SUEZ renforce ainsi son ancrage dans le bassin de vie bordelais, où le groupe compte 700 collaborateurs en Gironde. L’entreprise y développe une approche industrielle fondée sur la valorisation locale des ressources, avec des installations pilotées par des systèmes experts destinés à améliorer leur performance. Depuis la création du site Terres d’Aquitaine, plus de 22 millions d’euros ont été investis, avec le soutien de la Région Nouvelle-Aquitaine et de l’ADEME.

La plateforme a également franchi une nouvelle étape avec la mise en service d’une unité de captation et de traitement du CO2 issu du processus de méthanisation. À terme, elle doit produire 3 500 tonnes de CO2 biogénique purifié et liquéfié sur place. Ce CO2 est destiné à des coopératives agricoles du sud de la France et peut remplacer du CO2 d’origine fossile, notamment dans des serres maraîchères, où il contribue à améliorer les rendements des plants de tomates tout en réduisant l’empreinte carbone de la production.

Pour Gaz de Bordeaux, cet accord s’inscrit dans une stratégie d’approvisionnement renforcée en biométhane français. Fournisseur multi-énergies vertes, l’entreprise développe des partenariats avec des unités de méthanisation afin de garantir le rachat de 100 % de leur production. Elle s’appuie déjà sur 48 sites exclusivement situés en France, dont 32 en Nouvelle-Aquitaine, pour un volume annuel injecté qui doit atteindre 800 GWh d’ici 2028.
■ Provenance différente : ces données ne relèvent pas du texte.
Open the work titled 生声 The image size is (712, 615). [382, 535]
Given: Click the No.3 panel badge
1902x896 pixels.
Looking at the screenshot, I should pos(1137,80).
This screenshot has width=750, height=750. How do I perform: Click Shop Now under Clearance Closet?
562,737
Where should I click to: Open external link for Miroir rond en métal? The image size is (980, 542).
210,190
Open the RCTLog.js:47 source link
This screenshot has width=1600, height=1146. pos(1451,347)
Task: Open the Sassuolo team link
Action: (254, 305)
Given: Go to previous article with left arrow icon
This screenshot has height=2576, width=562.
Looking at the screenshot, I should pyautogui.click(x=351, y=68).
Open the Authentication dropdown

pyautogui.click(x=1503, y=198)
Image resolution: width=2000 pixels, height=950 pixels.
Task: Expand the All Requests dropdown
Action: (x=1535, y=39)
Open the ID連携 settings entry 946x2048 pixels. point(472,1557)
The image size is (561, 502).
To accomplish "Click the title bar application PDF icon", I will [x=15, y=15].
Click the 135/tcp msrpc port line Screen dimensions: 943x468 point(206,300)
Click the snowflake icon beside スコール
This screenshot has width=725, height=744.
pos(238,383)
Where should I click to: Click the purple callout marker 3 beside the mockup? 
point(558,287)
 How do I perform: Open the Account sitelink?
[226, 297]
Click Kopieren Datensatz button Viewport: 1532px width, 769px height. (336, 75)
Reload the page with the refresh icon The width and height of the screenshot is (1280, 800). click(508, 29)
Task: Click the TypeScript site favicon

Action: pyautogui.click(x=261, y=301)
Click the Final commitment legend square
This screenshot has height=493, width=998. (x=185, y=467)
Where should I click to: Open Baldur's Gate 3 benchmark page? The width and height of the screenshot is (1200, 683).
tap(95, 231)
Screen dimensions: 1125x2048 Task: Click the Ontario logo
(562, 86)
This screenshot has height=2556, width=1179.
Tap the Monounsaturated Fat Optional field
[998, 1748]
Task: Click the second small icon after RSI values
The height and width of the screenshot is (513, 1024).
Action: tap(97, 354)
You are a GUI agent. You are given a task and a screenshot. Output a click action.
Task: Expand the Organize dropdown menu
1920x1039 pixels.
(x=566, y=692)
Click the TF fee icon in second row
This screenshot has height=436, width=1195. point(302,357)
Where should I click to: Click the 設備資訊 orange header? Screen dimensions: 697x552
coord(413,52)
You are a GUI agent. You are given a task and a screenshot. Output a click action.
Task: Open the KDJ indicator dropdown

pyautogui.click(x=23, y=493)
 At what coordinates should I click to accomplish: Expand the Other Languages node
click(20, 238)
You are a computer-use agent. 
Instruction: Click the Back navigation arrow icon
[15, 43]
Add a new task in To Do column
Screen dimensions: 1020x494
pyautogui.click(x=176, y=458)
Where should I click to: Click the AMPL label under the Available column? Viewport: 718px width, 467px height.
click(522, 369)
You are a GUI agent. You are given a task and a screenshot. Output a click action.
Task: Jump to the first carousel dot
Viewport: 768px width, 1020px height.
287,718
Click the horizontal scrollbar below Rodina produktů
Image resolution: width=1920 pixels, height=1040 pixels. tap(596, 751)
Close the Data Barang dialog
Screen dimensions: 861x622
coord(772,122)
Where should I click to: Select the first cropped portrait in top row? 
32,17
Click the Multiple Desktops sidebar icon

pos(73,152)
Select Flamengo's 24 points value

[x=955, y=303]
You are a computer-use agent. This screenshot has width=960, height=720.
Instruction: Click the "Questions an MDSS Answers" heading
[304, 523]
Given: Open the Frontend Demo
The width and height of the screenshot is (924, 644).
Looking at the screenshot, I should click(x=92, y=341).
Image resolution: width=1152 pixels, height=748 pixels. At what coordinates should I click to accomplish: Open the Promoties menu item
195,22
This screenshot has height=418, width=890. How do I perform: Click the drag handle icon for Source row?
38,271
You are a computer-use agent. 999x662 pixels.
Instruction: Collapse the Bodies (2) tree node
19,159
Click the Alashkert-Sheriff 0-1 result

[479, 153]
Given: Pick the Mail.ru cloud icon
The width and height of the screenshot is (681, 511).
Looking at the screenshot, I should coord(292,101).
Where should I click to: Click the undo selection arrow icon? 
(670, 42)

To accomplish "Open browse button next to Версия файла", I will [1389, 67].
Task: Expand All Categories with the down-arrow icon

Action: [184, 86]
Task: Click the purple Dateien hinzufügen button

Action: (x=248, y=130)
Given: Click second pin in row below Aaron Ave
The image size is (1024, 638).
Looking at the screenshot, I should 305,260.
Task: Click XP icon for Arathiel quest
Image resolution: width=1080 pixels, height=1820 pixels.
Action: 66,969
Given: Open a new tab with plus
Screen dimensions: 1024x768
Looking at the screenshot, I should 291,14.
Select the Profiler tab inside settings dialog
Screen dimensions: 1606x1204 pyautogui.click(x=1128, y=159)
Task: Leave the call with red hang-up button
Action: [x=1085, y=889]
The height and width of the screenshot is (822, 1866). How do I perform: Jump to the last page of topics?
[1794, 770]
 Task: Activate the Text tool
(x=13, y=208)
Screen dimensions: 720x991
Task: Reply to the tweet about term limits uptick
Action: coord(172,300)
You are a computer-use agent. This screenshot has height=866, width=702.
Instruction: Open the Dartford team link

Ce nouveau contrat consolide donc la place de Gaz de Bordeaux comme acheteur important de biométhane en Nouvelle-Aquitaine, région dans laquelle il couvrait déjà 30 % des volumes injectés en 2024. Il répond également à une demande croissante des particuliers, des professionnels et des acteurs publics pour des offres énergétiques renouvelables, produites sur le territoire national.

L’enjeu dépasse la seule fourniture d’énergie. Dans un contexte de tensions sur les approvisionnements, de recherche de souveraineté énergétique et de réduction des émissions de gaz à effet de serre, le biométhane apparaît comme une solution de transition ancrée dans les territoires. Il permet de produire une énergie stockable, renouvelable et compatible avec les infrastructures existantes, tout en créant de la valeur à partir de déchets qui auraient autrement constitué une charge de traitement.

L’exemple bordelais illustre également la façon dont les collectivités, les industriels et les fournisseurs d’énergie peuvent construire des boucles locales cohérentes. Les biodéchets du territoire deviennent une ressource énergétique, cette énergie alimente une flotte de transport public, et les coproduits retournent vers l’agriculture. Cette articulation donne une traduction opérationnelle à la notion d’économie circulaire.

Pour la métropole bordelaise, l’accord entre SUEZ et Gaz de Bordeaux apporte une nouvelle source d’approvisionnement locale et renouvelable à la mobilité collective. Il renforce aussi la visibilité de la filière biométhane, encore appelée à se développer dans les prochaines années. À travers ce partenariat, la transition énergétique ne se résume pas à un objectif lointain : elle devient un circuit concret, inscrit dans le quotidien des habitants, des entreprises et des services publics du territoire.